Reproduce exactly, from the data that follows, the line with "This screenshot has height=1574, width=399.", the line with "Click the red", and every line that lies between them.

== Provided entries

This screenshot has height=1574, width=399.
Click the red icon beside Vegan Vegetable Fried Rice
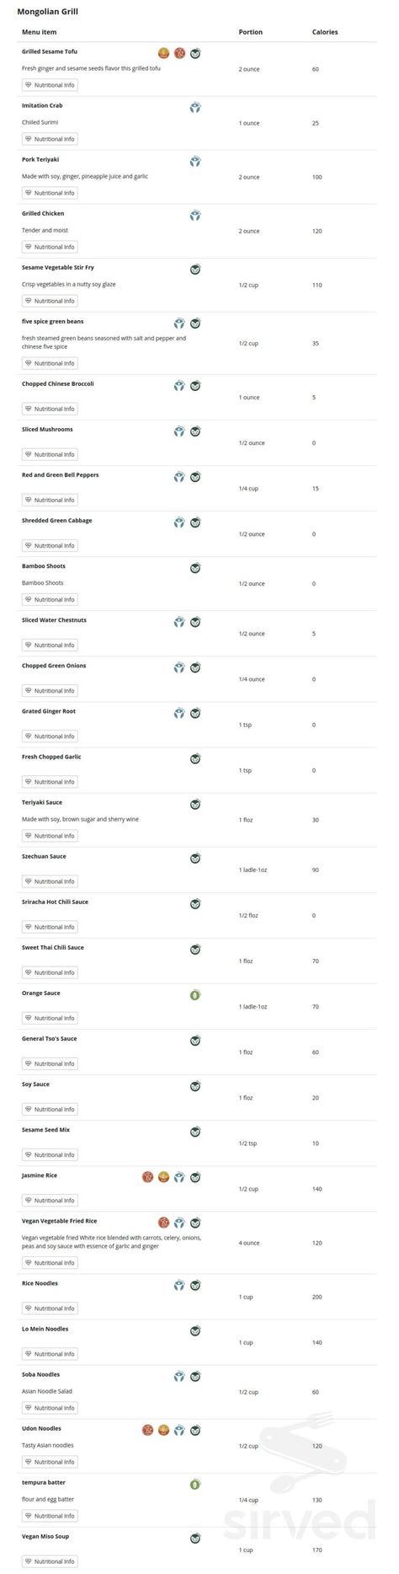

====
== Provided entries

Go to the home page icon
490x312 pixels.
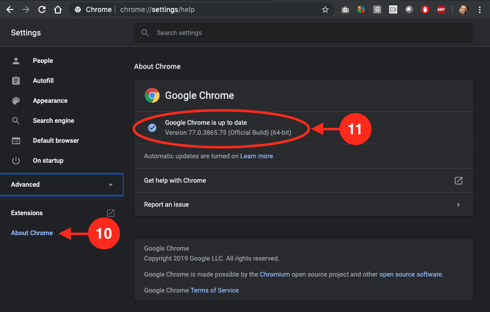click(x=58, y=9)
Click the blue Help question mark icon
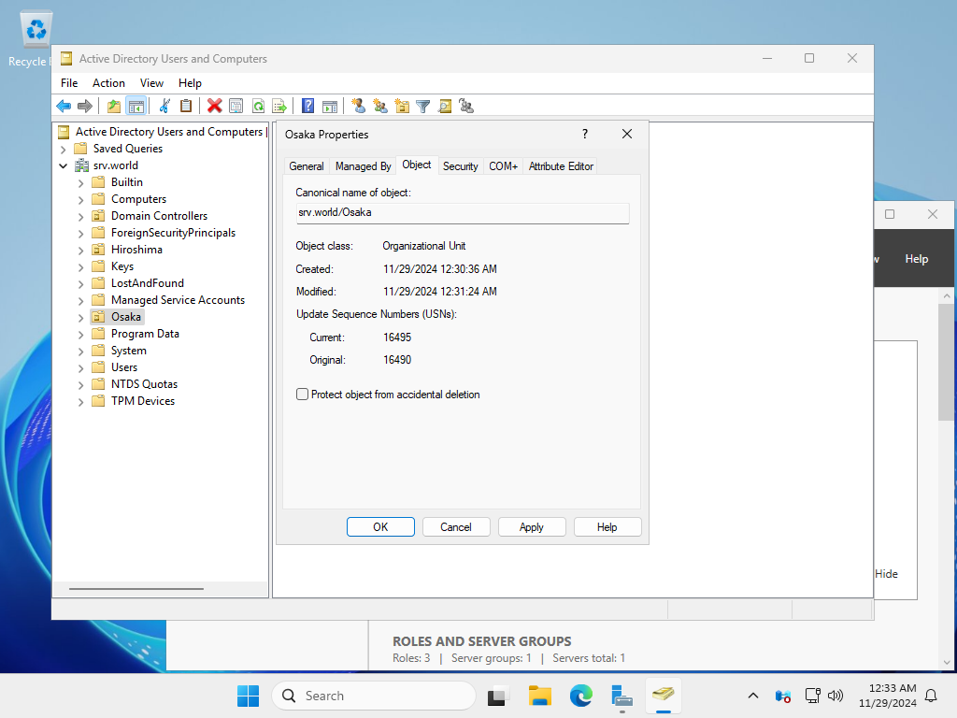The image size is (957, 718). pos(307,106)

====
== Provided entries

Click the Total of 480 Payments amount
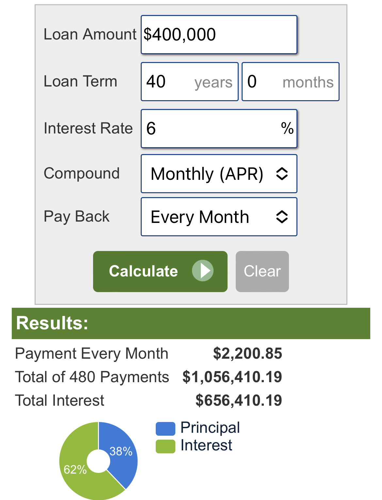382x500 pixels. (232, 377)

====

→ **Output for this exercise**:
This screenshot has height=1574, width=399.
Click the red icon beside Vegan Vegetable Fried Rice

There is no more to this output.